Why Is “X” The Unknown?
The term “x” has always been the term for the unknown or hidden. This letter in our alphabet in used often in our lives such as Project X; the X-Men; the X-Files; and most commonly the variable we use in math equations. Everyone who has had the very fortunate experience of taking algebra has come across variable’s before. Occasionally when we need more than a single variable we will use different letters, but have you ever wondered why we always come to “x” first?
Why x? why not a different letter in the alphabet? So why is it that the letter “x” represents the unknown?”
The Arabian language has existed for over 1000 years and from the Arabs, we get a system they use called al’jebr. Al’jebr roughly translates to “the system for reconciling disparate parts. When this system was introduced to the English language, we took it and now understand it as “algebra”
When the Arabic texts made its way to Spain in the eleventh and twelfth centuries, there was immense curiosity at interpreting the language into one the Europeans can understand. Many problems were met along the way but one of the main ones had to do with translating the mathematical terms the Arabs used to ones that fit in the Spanish pronunciation box. These sounds also usually arent represented by the characters that were accessible in the European language.

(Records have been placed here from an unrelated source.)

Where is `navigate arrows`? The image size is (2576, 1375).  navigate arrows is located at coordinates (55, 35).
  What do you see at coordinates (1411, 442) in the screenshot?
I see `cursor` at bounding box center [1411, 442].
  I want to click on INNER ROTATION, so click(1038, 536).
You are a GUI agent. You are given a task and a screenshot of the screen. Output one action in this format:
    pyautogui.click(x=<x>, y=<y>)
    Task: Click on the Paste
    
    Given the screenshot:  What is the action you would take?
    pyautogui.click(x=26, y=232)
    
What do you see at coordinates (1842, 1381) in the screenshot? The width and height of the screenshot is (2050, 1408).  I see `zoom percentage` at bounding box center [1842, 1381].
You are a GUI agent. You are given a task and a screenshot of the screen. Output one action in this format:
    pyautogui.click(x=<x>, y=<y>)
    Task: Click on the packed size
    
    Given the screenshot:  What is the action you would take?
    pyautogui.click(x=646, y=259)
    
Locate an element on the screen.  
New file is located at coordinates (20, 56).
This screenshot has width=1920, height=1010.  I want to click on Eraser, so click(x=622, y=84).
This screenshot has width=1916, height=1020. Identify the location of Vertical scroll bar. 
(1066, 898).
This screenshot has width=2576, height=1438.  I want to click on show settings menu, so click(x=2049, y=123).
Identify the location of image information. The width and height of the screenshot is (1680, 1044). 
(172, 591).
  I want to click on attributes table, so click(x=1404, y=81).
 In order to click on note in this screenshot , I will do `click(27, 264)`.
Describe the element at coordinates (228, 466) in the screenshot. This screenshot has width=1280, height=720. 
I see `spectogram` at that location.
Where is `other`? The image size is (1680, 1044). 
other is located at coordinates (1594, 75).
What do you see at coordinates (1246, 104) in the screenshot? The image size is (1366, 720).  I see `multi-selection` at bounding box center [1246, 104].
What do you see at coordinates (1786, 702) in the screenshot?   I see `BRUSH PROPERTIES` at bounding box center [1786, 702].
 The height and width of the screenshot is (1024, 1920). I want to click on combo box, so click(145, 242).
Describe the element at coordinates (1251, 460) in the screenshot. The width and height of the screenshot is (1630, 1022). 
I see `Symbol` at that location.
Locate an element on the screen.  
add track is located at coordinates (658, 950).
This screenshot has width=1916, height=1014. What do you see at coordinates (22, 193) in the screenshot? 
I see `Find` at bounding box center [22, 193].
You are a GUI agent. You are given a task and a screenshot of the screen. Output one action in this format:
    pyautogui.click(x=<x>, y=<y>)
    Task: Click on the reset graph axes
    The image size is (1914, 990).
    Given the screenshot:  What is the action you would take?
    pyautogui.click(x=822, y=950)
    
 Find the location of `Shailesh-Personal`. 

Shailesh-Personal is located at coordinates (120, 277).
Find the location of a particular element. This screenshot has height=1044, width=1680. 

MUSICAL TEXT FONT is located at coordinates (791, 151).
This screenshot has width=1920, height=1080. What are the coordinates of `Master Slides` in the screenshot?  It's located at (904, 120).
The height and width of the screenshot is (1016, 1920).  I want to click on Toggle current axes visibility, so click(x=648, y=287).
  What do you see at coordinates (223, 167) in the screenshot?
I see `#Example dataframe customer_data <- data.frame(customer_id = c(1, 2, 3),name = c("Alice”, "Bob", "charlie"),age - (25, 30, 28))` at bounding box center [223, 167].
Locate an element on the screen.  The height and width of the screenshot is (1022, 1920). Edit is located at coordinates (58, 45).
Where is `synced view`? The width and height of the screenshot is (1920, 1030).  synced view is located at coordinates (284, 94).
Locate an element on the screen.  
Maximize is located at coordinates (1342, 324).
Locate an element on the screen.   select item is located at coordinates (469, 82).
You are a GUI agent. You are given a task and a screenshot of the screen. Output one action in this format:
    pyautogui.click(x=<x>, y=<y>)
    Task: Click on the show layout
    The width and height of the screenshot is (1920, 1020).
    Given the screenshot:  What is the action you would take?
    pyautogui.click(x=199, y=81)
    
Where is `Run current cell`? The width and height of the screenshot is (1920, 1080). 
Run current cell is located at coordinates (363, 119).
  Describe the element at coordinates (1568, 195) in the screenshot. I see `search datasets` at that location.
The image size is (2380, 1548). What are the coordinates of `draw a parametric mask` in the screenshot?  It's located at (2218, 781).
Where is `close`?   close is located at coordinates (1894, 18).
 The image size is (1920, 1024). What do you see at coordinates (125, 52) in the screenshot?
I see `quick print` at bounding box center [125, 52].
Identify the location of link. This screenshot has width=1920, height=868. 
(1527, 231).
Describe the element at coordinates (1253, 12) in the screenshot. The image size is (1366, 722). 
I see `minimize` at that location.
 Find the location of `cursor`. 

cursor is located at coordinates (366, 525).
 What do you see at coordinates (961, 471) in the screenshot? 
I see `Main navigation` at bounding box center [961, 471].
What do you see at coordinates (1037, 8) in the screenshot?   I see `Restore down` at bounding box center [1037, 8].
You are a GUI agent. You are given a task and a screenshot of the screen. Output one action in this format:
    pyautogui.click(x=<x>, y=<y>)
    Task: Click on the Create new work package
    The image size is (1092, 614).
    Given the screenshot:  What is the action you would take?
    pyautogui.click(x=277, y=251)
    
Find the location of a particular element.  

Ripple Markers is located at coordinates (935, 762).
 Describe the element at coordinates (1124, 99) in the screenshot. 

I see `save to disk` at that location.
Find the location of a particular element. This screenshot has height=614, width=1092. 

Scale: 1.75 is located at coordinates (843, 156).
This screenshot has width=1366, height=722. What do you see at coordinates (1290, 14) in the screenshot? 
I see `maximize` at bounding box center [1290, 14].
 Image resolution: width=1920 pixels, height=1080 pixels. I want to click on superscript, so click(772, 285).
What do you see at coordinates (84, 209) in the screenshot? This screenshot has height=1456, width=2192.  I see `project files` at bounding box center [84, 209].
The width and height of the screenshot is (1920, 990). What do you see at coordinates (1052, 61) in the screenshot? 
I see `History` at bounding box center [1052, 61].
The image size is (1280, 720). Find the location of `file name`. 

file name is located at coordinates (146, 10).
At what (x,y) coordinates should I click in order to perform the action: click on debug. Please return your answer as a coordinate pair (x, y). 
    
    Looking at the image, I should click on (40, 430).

For example: this is the letter sheen: it makes a sh sound as if you were shushing someone.
It also happens to be the first letter of the word shayun: شىء. This word means something. Exactly as we use it in English meaning some unknown thing.
In the Arabic language when we want to make the word definite we add the word “al” creating al-shayun which means “the unknown thing”.
This word is used in early Arabic mathematics and needed to be translated into the Spanish language. The only problem was you couldn’t pronounce the sound “sh” in the Spanish language. Instead the medieval scholars tasked with this job took the “ck” sound from the classical Greek language in the form of the letter kai.
Some time later when algebra was translated to Latin, the Greek “Kai” was simply replaced with the Latin “x”. One Algebra had reached Latin translation, it formed the basic language in our mathematical textbooks we use nowadays.
The answer to why “x” is always known as the unknown is because you can’t pronounce “sh” in Spanish.